▶ **What the task asks**: Reproduce exactly the lines below from the one containing "Task: Expand the .idea folder" through the one containing "You are a computer-use agent.", including both, and nothing else.

▶ **Source data**:
_ _ _

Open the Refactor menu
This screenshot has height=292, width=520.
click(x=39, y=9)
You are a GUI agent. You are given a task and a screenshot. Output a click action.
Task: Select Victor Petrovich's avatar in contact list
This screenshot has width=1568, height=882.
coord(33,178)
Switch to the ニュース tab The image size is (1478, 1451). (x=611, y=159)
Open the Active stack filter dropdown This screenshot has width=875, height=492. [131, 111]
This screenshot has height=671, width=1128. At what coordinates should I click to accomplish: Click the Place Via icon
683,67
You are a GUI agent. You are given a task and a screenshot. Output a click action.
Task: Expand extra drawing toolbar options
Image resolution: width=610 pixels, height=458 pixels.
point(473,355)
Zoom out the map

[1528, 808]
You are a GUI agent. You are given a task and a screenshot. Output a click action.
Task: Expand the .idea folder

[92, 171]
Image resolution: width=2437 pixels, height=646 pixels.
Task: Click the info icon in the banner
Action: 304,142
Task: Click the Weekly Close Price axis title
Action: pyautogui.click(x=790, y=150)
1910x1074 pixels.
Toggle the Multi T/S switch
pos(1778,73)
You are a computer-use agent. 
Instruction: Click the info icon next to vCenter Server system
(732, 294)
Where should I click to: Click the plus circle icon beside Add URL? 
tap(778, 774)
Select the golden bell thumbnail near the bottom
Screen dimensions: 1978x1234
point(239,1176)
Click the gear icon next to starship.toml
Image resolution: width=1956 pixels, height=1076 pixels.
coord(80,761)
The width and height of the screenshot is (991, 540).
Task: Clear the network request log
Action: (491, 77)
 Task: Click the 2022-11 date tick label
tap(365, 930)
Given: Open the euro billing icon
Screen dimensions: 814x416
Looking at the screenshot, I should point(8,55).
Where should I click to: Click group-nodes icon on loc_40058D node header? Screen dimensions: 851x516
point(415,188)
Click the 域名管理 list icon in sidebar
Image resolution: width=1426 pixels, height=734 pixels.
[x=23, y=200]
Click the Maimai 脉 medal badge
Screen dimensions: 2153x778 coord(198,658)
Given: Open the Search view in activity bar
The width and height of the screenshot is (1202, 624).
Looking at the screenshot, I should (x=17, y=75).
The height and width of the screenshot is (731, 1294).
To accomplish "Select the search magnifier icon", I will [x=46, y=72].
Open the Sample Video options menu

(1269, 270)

_ _ _

▶ **Response to the task**:
Task: Expand the .idea folder

[92, 171]
Image resolution: width=2437 pixels, height=646 pixels.
Task: Click the info icon in the banner
Action: 304,142
Task: Click the Weekly Close Price axis title
Action: pyautogui.click(x=790, y=150)
1910x1074 pixels.
Toggle the Multi T/S switch
pos(1778,73)
You are a computer-use agent. 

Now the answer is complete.